Print the material underneath in full, keeping every line exactly as it is.

(RECORDS TO PROCESS Opens)

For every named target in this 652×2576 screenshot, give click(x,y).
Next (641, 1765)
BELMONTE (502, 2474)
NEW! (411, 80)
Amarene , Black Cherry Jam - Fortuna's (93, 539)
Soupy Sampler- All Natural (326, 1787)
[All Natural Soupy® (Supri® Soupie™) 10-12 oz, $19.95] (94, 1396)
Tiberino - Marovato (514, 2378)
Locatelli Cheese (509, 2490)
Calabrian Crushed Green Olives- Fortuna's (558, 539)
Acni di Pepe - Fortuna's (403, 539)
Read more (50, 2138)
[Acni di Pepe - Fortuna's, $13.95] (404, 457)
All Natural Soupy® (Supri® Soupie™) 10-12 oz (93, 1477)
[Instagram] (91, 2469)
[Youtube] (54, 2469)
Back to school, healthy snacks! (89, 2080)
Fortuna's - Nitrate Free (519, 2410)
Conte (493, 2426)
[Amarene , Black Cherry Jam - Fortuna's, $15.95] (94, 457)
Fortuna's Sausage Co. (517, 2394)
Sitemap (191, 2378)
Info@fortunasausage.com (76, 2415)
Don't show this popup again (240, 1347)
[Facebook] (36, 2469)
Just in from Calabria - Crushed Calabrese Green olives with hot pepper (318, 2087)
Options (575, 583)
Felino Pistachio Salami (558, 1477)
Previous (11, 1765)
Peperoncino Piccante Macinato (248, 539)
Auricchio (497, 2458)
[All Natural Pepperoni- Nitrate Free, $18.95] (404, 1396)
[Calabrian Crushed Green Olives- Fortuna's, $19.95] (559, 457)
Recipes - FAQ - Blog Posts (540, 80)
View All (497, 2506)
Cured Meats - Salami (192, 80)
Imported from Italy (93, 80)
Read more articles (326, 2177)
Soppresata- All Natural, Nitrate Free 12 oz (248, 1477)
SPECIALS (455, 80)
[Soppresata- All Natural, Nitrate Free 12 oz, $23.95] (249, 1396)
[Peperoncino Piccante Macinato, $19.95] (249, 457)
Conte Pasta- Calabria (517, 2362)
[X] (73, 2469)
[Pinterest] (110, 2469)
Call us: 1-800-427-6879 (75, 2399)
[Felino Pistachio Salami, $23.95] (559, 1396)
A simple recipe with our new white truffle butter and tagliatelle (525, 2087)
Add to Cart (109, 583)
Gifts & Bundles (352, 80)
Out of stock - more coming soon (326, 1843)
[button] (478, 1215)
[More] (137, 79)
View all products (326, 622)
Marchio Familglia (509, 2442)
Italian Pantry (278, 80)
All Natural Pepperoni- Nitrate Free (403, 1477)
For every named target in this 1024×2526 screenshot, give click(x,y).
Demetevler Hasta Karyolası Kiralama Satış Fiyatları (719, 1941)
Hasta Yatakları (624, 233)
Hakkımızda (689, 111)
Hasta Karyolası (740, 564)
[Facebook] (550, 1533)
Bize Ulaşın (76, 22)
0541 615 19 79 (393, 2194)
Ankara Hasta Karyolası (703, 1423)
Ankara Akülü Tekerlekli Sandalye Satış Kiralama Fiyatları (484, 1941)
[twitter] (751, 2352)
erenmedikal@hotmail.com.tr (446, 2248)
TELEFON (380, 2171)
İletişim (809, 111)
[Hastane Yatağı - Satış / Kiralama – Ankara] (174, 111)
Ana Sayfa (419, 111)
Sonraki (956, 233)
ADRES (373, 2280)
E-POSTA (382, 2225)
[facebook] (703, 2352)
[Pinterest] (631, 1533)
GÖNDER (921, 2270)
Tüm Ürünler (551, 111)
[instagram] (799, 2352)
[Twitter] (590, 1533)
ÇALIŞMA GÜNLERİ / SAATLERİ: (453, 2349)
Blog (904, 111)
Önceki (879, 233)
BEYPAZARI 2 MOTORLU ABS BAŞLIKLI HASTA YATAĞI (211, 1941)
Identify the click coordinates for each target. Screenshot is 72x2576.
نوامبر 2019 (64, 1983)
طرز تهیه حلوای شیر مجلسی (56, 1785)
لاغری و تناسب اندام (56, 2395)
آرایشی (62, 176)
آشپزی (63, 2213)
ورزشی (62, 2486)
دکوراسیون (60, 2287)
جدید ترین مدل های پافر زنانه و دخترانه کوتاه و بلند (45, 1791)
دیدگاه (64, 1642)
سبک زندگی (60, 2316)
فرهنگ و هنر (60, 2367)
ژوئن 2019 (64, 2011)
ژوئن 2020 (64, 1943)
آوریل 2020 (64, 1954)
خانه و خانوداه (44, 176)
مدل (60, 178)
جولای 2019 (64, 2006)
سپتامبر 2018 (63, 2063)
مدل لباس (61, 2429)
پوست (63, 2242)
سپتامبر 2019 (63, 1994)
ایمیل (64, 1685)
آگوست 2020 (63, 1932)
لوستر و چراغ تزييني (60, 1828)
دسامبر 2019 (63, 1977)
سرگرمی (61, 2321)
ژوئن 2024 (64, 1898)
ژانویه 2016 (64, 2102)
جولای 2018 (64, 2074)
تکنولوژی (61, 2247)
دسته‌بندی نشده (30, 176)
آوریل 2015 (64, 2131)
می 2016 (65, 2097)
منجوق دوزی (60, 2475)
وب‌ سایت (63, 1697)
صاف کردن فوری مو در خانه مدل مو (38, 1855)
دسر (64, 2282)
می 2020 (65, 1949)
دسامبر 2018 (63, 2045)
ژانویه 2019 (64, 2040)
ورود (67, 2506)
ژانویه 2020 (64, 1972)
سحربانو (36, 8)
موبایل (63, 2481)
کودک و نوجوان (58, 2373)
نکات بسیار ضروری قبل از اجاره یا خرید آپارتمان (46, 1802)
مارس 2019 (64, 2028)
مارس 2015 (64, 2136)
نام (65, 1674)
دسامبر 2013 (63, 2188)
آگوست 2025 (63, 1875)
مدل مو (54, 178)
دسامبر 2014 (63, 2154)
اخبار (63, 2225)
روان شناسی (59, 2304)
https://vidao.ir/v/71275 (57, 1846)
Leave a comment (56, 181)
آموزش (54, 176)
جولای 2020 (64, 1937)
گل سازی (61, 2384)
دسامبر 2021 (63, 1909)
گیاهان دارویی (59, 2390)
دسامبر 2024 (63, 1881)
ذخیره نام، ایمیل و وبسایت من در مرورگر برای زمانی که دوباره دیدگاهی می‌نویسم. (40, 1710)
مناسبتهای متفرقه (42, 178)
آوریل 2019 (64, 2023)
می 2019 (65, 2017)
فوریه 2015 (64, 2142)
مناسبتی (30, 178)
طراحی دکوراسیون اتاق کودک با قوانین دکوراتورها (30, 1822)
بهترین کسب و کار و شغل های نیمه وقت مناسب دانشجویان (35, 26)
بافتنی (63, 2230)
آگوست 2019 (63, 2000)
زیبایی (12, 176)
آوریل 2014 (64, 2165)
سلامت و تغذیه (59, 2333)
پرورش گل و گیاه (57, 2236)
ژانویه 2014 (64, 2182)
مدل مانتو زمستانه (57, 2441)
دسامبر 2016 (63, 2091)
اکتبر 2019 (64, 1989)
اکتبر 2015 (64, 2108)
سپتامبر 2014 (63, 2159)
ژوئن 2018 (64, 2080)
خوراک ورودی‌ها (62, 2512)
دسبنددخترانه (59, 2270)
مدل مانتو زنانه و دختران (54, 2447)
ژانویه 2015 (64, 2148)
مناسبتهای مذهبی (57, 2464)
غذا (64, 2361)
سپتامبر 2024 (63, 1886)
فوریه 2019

(RECORDS TO PROCESS Closes)

=== EXPECTED OUTPUT ===
For every named target in this 652×2576 screenshot, give click(x,y).
Next (641, 1765)
BELMONTE (502, 2474)
NEW! (411, 80)
Amarene , Black Cherry Jam - Fortuna's (93, 539)
Soupy Sampler- All Natural (326, 1787)
[All Natural Soupy® (Supri® Soupie™) 10-12 oz, $19.95] (94, 1396)
Tiberino - Marovato (514, 2378)
Locatelli Cheese (509, 2490)
Calabrian Crushed Green Olives- Fortuna's (558, 539)
Acni di Pepe - Fortuna's (403, 539)
Read more (50, 2138)
[Acni di Pepe - Fortuna's, $13.95] (404, 457)
All Natural Soupy® (Supri® Soupie™) 10-12 oz (93, 1477)
[Instagram] (91, 2469)
[Youtube] (54, 2469)
Back to school, healthy snacks! (89, 2080)
Fortuna's - Nitrate Free (519, 2410)
Conte (493, 2426)
[Amarene , Black Cherry Jam - Fortuna's, $15.95] (94, 457)
Fortuna's Sausage Co. (517, 2394)
Sitemap (191, 2378)
Info@fortunasausage.com (76, 2415)
Don't show this popup again (240, 1347)
[Facebook] (36, 2469)
Just in from Calabria - Crushed Calabrese Green olives with hot pepper (318, 2087)
Options (575, 583)
Felino Pistachio Salami (558, 1477)
Previous (11, 1765)
Peperoncino Piccante Macinato (248, 539)
Auricchio (497, 2458)
[All Natural Pepperoni- Nitrate Free, $18.95] (404, 1396)
[Calabrian Crushed Green Olives- Fortuna's, $19.95] (559, 457)
Recipes - FAQ - Blog Posts (540, 80)
View All (497, 2506)
Cured Meats - Salami (192, 80)
Imported from Italy (93, 80)
Read more articles (326, 2177)
Soppresata- All Natural, Nitrate Free 12 oz (248, 1477)
SPECIALS (455, 80)
[Soppresata- All Natural, Nitrate Free 12 oz, $23.95] (249, 1396)
[Peperoncino Piccante Macinato, $19.95] (249, 457)
Conte Pasta- Calabria (517, 2362)
[X] (73, 2469)
[Pinterest] (110, 2469)
Call us: 1-800-427-6879 (75, 2399)
[Felino Pistachio Salami, $23.95] (559, 1396)
A simple recipe with our new white truffle butter and tagliatelle (525, 2087)
Add to Cart (109, 583)
Gifts & Bundles (352, 80)
Out of stock - more coming soon (326, 1843)
[button] (478, 1215)
[More] (137, 79)
View all products (326, 622)
Marchio Familglia (509, 2442)
Italian Pantry (278, 80)
All Natural Pepperoni- Nitrate Free (403, 1477)
For every named target in this 1024×2526 screenshot, give click(x,y).
Demetevler Hasta Karyolası Kiralama Satış Fiyatları (719, 1941)
Hasta Yatakları (624, 233)
Hakkımızda (689, 111)
Hasta Karyolası (740, 564)
[Facebook] (550, 1533)
Bize Ulaşın (76, 22)
0541 615 19 79 (393, 2194)
Ankara Hasta Karyolası (703, 1423)
Ankara Akülü Tekerlekli Sandalye Satış Kiralama Fiyatları (484, 1941)
[twitter] (751, 2352)
erenmedikal@hotmail.com.tr (446, 2248)
TELEFON (380, 2171)
İletişim (809, 111)
[Hastane Yatağı - Satış / Kiralama – Ankara] (174, 111)
Ana Sayfa (419, 111)
Sonraki (956, 233)
ADRES (373, 2280)
E-POSTA (382, 2225)
[facebook] (703, 2352)
[Pinterest] (631, 1533)
GÖNDER (921, 2270)
Tüm Ürünler (551, 111)
[instagram] (799, 2352)
[Twitter] (590, 1533)
ÇALIŞMA GÜNLERİ / SAATLERİ: (453, 2349)
Blog (904, 111)
Önceki (879, 233)
BEYPAZARI 2 MOTORLU ABS BAŞLIKLI HASTA YATAĞI (211, 1941)
Identify the click coordinates for each target. Screenshot is 72x2576.
نوامبر 2019 (64, 1983)
طرز تهیه حلوای شیر مجلسی (56, 1785)
لاغری و تناسب اندام (56, 2395)
آرایشی (62, 176)
آشپزی (63, 2213)
ورزشی (62, 2486)
دکوراسیون (60, 2287)
جدید ترین مدل های پافر زنانه و دخترانه کوتاه و بلند (45, 1791)
دیدگاه (64, 1642)
سبک زندگی (60, 2316)
فرهنگ و هنر (60, 2367)
ژوئن 2019 (64, 2011)
ژوئن 2020 (64, 1943)
آوریل 2020 (64, 1954)
خانه و خانوداه (44, 176)
مدل (60, 178)
جولای 2019 (64, 2006)
سپتامبر 2018 (63, 2063)
مدل لباس (61, 2429)
پوست (63, 2242)
سپتامبر 2019 (63, 1994)
ایمیل (64, 1685)
آگوست 2020 (63, 1932)
لوستر و چراغ تزييني (60, 1828)
دسامبر 2019 (63, 1977)
سرگرمی (61, 2321)
ژوئن 2024 (64, 1898)
ژانویه 2016 (64, 2102)
جولای 2018 (64, 2074)
تکنولوژی (61, 2247)
دسته‌بندی نشده (30, 176)
آوریل 2015 (64, 2131)
می 2016 (65, 2097)
منجوق دوزی (60, 2475)
وب‌ سایت (63, 1697)
صاف کردن فوری مو در خانه مدل مو (38, 1855)
دسر (64, 2282)
می 2020 (65, 1949)
دسامبر 2018 (63, 2045)
ژانویه 2019 (64, 2040)
ورود (67, 2506)
ژانویه 2020 (64, 1972)
سحربانو (36, 8)
موبایل (63, 2481)
کودک و نوجوان (58, 2373)
نکات بسیار ضروری قبل از اجاره یا خرید آپارتمان (46, 1802)
مارس 2019 (64, 2028)
مارس 2015 (64, 2136)
نام (65, 1674)
دسامبر 2013 (63, 2188)
آگوست 2025 (63, 1875)
مدل مو (54, 178)
دسامبر 2014 (63, 2154)
اخبار (63, 2225)
روان شناسی (59, 2304)
https://vidao.ir/v/71275 (57, 1846)
Leave a comment (56, 181)
آموزش (54, 176)
جولای 2020 (64, 1937)
گل سازی (61, 2384)
دسامبر 2021 (63, 1909)
گیاهان دارویی (59, 2390)
دسامبر 2024 (63, 1881)
ذخیره نام، ایمیل و وبسایت من در مرورگر برای زمانی که دوباره دیدگاهی می‌نویسم. (40, 1710)
مناسبتهای متفرقه (42, 178)
آوریل 2019 (64, 2023)
می 2019 (65, 2017)
فوریه 2015 (64, 2142)
مناسبتی (30, 178)
طراحی دکوراسیون اتاق کودک با قوانین دکوراتورها (30, 1822)
بهترین کسب و کار و شغل های نیمه وقت مناسب دانشجویان (35, 26)
بافتنی (63, 2230)
آگوست 2019 (63, 2000)
زیبایی (12, 176)
آوریل 2014 (64, 2165)
سلامت و تغذیه (59, 2333)
پرورش گل و گیاه (57, 2236)
ژانویه 2014 (64, 2182)
مدل مانتو زمستانه (57, 2441)
دسامبر 2016 (63, 2091)
اکتبر 2019 (64, 1989)
اکتبر 2015 (64, 2108)
سپتامبر 2014 (63, 2159)
ژوئن 2018 (64, 2080)
خوراک ورودی‌ها (62, 2512)
دسبنددخترانه (59, 2270)
مدل مانتو زنانه و دختران (54, 2447)
ژانویه 2015 (64, 2148)
مناسبتهای مذهبی (57, 2464)
غذا (64, 2361)
سپتامبر 2024 (63, 1886)
فوریه 2019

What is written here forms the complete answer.